To accomplish that ambitious goal, he says, “We create models of the robots and of the world and include uncertainties and disturbances. Then we develop theoretical frameworks to control the vehicle to handle such situations.” The next step is testing in simulators before finally moving on to the vehicles themselves.
One essential question is how a system can recognize that it is even encountering a problem. A traffic jam is one thing, but what happens if the system malfunctions or, more concerning, a cyberattacker seeks to wreak havoc with a fleet of hijacked vehicles? Recent experiments in the team’s lab have revealed vulnerabilities to both cyber and physical attack on LiDAR (light detection and ranging) laser sensors that map surroundings in three dimensions, which are a key technology in many autonomous vehicle designs.

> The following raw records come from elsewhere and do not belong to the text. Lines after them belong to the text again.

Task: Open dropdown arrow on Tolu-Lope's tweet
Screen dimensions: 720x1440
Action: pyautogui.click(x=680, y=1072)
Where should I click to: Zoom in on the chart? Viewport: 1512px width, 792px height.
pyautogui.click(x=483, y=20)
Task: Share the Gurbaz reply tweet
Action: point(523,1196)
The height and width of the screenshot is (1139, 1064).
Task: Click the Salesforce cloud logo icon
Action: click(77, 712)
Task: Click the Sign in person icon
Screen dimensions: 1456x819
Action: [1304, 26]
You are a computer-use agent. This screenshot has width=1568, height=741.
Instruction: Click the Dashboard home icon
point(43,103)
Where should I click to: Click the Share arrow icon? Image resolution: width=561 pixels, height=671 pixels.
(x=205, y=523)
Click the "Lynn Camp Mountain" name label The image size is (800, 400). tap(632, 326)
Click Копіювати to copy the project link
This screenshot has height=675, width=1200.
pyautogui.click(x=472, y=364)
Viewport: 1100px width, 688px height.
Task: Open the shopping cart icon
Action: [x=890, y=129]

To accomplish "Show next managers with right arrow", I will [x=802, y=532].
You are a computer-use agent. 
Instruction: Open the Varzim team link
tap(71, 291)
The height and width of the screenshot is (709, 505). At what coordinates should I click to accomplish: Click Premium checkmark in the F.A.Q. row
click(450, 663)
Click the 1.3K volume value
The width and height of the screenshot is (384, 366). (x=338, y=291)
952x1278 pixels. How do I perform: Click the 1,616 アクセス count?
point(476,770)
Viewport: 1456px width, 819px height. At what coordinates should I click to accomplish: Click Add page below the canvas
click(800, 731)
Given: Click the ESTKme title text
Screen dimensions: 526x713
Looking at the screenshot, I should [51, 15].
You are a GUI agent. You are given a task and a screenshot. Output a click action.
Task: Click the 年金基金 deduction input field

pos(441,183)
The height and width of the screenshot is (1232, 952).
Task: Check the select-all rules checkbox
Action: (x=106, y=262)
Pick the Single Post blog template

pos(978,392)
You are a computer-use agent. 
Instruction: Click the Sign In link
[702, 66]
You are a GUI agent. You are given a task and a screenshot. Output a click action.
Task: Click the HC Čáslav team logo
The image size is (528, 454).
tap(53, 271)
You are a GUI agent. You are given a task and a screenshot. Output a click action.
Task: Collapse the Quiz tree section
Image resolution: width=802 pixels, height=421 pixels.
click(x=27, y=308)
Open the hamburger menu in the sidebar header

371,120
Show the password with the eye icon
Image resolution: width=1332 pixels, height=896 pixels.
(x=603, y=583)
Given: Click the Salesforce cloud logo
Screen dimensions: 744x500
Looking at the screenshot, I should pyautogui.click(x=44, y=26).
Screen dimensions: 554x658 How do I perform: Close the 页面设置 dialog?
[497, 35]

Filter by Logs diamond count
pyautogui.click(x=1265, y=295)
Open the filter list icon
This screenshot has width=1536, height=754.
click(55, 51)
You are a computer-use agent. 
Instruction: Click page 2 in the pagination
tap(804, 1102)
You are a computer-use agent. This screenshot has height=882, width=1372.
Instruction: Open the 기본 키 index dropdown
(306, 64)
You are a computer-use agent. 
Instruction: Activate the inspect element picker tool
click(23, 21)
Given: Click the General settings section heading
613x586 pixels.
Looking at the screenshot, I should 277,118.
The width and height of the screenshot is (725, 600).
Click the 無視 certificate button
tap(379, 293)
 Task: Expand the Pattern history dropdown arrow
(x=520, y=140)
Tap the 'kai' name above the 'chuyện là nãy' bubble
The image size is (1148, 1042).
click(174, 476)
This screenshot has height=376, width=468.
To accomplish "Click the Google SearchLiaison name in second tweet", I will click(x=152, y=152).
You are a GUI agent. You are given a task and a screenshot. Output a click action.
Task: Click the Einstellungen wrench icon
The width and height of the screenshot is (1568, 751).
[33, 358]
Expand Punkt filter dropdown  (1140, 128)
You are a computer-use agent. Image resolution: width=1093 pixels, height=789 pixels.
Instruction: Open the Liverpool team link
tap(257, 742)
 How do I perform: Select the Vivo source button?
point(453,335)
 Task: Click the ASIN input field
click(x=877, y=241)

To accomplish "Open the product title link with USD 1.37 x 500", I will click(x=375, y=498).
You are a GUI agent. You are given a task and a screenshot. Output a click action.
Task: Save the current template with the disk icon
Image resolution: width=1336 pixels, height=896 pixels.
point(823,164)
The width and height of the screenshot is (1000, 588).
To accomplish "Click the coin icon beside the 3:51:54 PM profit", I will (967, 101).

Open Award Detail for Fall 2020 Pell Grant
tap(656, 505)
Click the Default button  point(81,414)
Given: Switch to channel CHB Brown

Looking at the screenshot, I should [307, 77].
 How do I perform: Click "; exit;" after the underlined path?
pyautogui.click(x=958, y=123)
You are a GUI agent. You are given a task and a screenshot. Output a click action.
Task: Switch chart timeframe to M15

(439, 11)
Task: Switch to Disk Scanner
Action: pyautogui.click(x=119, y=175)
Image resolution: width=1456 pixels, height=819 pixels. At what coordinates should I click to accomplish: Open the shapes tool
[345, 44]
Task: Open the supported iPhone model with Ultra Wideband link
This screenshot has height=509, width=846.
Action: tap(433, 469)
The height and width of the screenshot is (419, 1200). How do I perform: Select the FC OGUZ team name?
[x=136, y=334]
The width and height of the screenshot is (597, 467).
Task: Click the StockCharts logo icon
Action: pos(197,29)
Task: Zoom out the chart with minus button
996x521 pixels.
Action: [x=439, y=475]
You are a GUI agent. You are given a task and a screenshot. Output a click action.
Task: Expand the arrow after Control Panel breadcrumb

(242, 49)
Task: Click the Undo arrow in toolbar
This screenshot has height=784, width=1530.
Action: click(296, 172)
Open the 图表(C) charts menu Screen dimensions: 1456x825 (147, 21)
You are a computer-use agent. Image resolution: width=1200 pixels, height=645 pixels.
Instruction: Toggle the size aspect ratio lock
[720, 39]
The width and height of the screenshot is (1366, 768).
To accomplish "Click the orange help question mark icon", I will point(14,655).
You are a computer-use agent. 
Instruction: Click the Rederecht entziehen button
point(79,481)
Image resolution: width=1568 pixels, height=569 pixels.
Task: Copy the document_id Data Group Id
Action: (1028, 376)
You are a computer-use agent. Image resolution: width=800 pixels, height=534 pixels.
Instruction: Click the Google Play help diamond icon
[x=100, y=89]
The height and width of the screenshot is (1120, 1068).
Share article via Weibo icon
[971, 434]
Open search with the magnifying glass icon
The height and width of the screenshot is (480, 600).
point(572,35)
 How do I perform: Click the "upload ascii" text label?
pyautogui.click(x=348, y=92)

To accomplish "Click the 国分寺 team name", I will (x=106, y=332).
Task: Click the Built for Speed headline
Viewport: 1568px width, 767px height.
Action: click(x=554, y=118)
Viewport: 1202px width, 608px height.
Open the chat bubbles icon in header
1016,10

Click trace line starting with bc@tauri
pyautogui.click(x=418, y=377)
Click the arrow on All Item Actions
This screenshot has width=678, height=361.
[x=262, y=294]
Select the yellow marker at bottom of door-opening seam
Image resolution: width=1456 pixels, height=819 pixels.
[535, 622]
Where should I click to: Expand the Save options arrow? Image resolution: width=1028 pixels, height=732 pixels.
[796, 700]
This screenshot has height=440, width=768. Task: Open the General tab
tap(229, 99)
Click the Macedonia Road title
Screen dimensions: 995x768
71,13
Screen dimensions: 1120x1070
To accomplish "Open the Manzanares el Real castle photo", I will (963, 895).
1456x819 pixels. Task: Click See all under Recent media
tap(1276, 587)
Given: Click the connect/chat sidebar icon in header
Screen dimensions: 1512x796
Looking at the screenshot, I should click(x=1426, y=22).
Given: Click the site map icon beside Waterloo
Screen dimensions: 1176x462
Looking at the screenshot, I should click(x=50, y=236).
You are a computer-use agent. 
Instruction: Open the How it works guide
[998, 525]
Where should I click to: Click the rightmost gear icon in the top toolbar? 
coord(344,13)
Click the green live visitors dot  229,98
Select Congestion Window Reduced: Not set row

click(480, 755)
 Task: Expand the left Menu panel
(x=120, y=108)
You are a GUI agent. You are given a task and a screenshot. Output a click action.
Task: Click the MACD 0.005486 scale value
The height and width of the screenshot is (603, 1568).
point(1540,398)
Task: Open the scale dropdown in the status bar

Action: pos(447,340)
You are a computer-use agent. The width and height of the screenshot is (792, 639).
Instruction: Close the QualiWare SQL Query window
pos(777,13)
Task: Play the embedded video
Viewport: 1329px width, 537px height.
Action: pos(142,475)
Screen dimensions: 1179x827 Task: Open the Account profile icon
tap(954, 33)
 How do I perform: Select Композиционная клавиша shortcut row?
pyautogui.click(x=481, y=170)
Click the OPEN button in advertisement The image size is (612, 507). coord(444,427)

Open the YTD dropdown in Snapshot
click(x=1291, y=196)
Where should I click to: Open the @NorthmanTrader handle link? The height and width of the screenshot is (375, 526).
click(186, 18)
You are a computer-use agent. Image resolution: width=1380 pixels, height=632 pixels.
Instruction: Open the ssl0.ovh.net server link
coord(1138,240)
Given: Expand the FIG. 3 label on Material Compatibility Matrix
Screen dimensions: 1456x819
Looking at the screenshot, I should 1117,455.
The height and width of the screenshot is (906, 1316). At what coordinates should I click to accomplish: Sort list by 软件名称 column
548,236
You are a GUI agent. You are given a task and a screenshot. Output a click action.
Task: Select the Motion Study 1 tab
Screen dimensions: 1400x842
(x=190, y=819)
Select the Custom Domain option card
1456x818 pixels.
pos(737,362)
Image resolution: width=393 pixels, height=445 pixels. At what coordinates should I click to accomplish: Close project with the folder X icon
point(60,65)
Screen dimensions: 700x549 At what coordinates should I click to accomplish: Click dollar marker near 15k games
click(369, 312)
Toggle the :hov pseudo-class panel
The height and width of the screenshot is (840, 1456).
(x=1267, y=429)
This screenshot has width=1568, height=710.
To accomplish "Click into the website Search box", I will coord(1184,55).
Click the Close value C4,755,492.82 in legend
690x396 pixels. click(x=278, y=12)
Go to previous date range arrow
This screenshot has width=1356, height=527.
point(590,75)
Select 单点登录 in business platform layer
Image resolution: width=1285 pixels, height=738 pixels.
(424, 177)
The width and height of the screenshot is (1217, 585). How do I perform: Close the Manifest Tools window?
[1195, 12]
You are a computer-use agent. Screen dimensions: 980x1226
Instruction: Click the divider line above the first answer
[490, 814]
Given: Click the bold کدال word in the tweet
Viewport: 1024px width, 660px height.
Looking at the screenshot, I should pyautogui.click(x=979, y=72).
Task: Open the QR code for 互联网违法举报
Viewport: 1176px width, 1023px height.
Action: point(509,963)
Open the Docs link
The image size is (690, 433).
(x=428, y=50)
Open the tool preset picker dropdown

To address that issue, Bezzo and his team are developing prediction and comparison capabilities in autonomous systems, first ensuring that a vehicle would be self-aware enough to distinguish between normal operation and any divergence from that state so it could then “find the best option to perform and be safe,” Bezzo says.
Another challenge for autonomous systems is recognizing and reasoning about objects. Goodall explains that, while human drivers can easily and rapidly identify and distinguish between an enormous range of animate and inanimate objects, “It is hard for the computer to tell what’s a person and what’s a tree, what’s a person and what’s a traffic cone.”
An autonomous vehicle, though, will need to make decisions about navigating among many such objects. In Bezzo’s lab recently, members of his team demonstrated how a drone, moving around the lab’s flying space, was able to continuously re-evaluate its path as it encountered unpredictable obstacles. In addition, Bezzo says, his team has been experimenting with multiple drones in close proximity, observing how they interfere with one another and other objects, and finding solutions to counteract those disturbances.
Bezzo’s work also considers other innovative applications for autonomous vehicles, particularly in situations difficult or dangerous for humans. The team has configured a land-based vehicle and aerial drone to work autonomously in sync with each other, an application with potential to improve the safety and efficacy of military or search-and-rescue operations.
Bezzo predicts that the transition to autonomous vehicles won’t be abrupt. Rather, it will be a smooth process of introducing an expanding and improving array of autonomous features, as research like his yields progressively better solutions.
“We are going to see autonomous cars very soon,” Bezzo says confidently. “All my research is to enable these vehicles to work one day in the real world.”